Obrador dice que el pueblo es «feliz, feliz», pero, ¿él lo también lo es?

A veces parece que no la pasa tan bien, pues su Cuarta Transformación (4T) ha generado más dudas que respuestas y constantemente le tiene que echar la culpa a gobiernos anteriores por todos los males actuales. Además, varios integrantes de su propio partido, ese que predica los «abrazos no balazos», se han estado peleando entre ellos.

Seguro el mandatario no está tan contento. Entonces ¿qué podría sacarle una sonrisa?

¡Qué todos hablen bien de él!

Obrador ha manifestado que los buenos periodistas son los que toman partido y apoyan las grandes transformaciones.
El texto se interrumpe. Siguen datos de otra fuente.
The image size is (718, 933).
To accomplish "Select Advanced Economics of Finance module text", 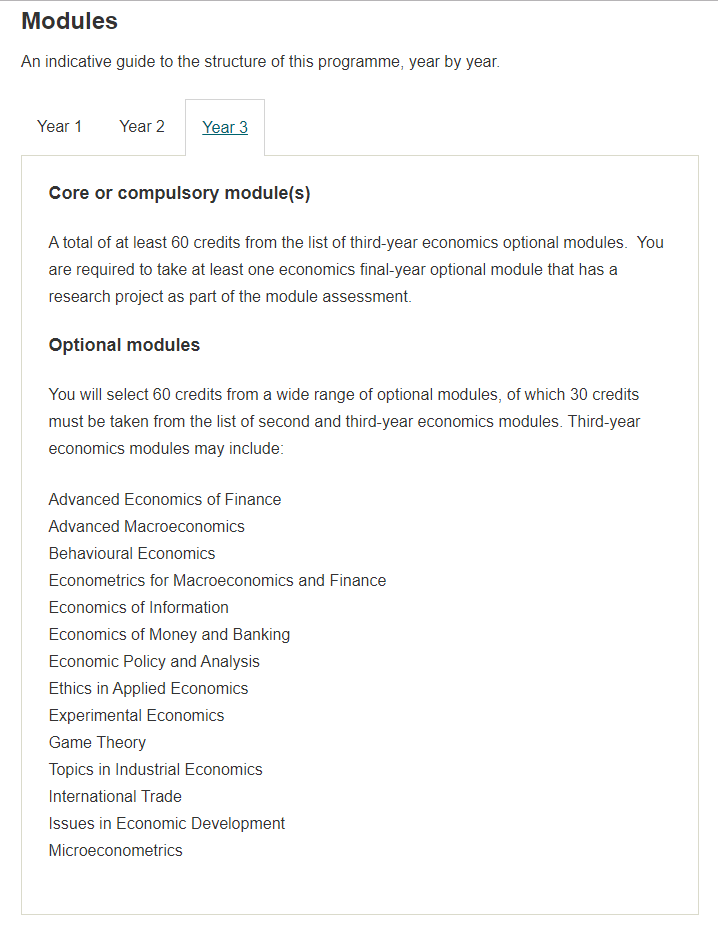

En otras  palabras: los que no hablan mal de él y su 4T.

Porque, cuando algún comunicador o medio osa cuestionar cualquier aspecto del Gobierno, para el presidente esto significa «no portarse bien» (como se refirió al semanario Proceso) y ser «prensa fifí» (como ha llamado al diario Reforma).

Entonces, seguro Obrador sonrió cuando se enteró que el conductor Carlos Loret de Mola, uno de sus más férreos críticos, dejará de trabajar en Televisa. Basta recordar lo que el mandatario dijo el 16 de octubre del año pasado:  “¿Le creen ustedes a Loret?… es una volada… hay periodistas, con todo respeto, que mienten como respiran». 
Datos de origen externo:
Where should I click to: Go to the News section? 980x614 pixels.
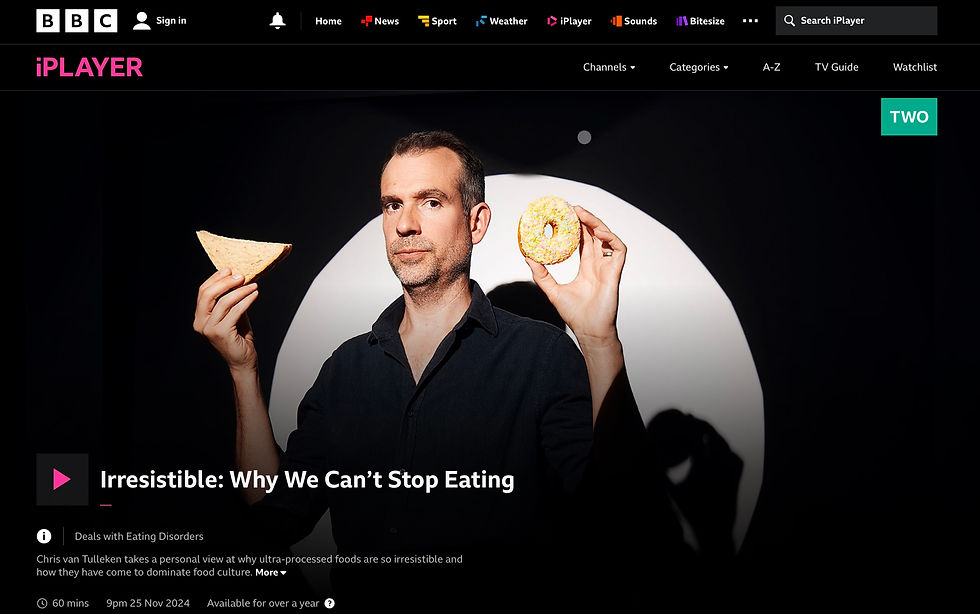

¿Qué otro silencio periodístico podría darle una mueca alegre al presidente?

¡Qué lo dejen hacer su aeropuerto en Santa Lucía! 
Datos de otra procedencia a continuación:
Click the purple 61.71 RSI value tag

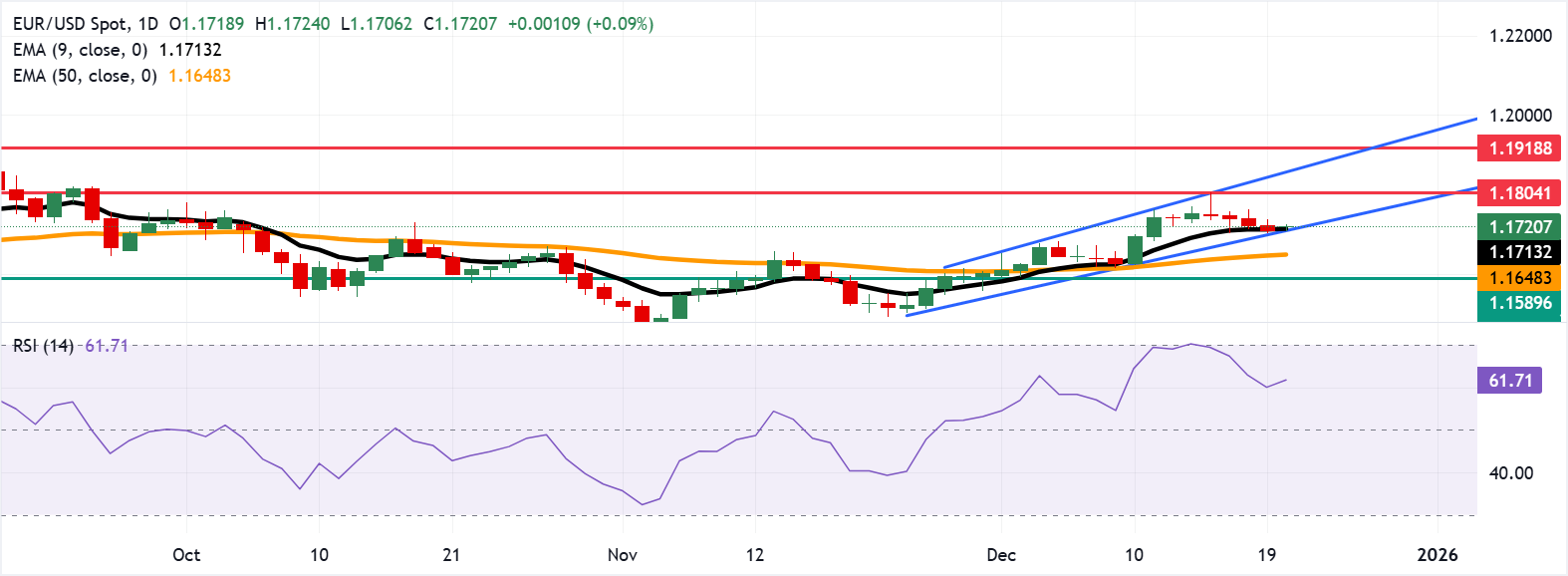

Andrés lo intenta, lo intenta y lo vuelve a intentar, pero parece que su aeropuerto en Santa Lucía no se podrá.

Después de una larga espera para obtener la Autorización de Impacto Ambiental por parte de la Secretaría del Medio Ambiente y Recursos Naturales (Semarnat), parecía que el proyecto aéreo en la base militar ya no se detendría.

Pero el pasado 15 de agosto la nación de la razón atacó  en forma del colectivo #NoMásDerroches, quienes interpusieron un amparo debido a que las obras de construcción afectarían el ecosistema del sitio. El amparo procedió y un juez ordenó la cancelación definitiva del aeropuerto.

Por eso hoy presidente salió a decir que esta cancelación es un asunto meramente político y no jurídico. Y recordó que con el Segundo Piso del Periférico pasó por una situación similar pero al final sí se hizo la obra.

Él no pierde la esperanza.

¡Que baje la violencia! 

El sueño de Obrador es que sus abrazos sustituyan a los balazos, pero todo apunta a que esta idea nunca será realidad.

Y es que en los primeros 4 meses de su mandato se tenía la media de 2,500 personas asesinadas cada mes. 

Además, se ha recrudecido la violencia en Tierra Caliente (Guerrero, Michoacán, Edomex) con los constantes enfrentamientos entre el Cártel Jalisco Nueva Generación y cédulas criminales locales.

Por si esto no fuera poco, las estadísticas de feminicidios siguen a la alza, lo que ha provocado que se generen protestas nunca antes vistas en la capital del país como la del pasado viernes 16 de agosto.

Entonces, todo apunta a que el sueño de Obrador nunca se va a cumplir. Esta sonrisa no la va a tener.